Given the high dimensionality that characterizes metagenomic datasets—in the order of hundreds or more OTUs or taxa—the spurious correlations associated with CLR thus become negligible, in general, when the commonly adopted assumption of a sparse correlation network is maintained.
The CLR transformation is also adequate to remove the effect of diversity for sufficiently high-dimensionality data (in the order of hundreds) without additional adjustments, at difference with L1 transformation for which high diversity remains an issue.
To validate the role of the CLR transformation in compositional data analysis, we conducted a comparative study using various algorithms specifically designed to estimate associations in metagenomic datasets.

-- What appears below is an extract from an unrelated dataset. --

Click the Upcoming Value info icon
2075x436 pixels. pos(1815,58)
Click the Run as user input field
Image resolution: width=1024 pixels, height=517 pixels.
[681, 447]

Our findings indicate a striking convergence of SparCC and Rho with Pearson correlation on CLR-transformed data, particularly in high-dimensional settings. This agreement supports the idea that CLR, despite its simplicity, is sufficient to recover robust correlation patterns when dimensionality is high, with more complex corrections (such as those implemented in SparCC) becoming relevant only in low-dimensional contexts.
This convergence suggests that the log-ratio transformation is the critical normalizing step across all methods, effectively neutralizing the compositional bias inherent to the data.
However, we must also acknowledge the substantial impact of dataset sparsity (i.e., the presence of many species with zero counts in many samples) on correlation measures: the large number of zero counts associated with low-abundance taxa can significantly distort correlations, more severely affecting negative correlations.
While CLR mitigates these distortions, the proportion of zero counts is the crucial parameter: the larger the zero count ratio, the larger the distortion. It is thus impossible to entirely eliminate the bias introduced by zero counts, unless we eliminate any information about very rare species.
A compromise must thus be found between minimizing correlation distortions and retaining low-abundance species in the analysis. This trade-off is fundamental for ensuring the accuracy and comprehensiveness of metagenomic data interpretation as a function of the study design.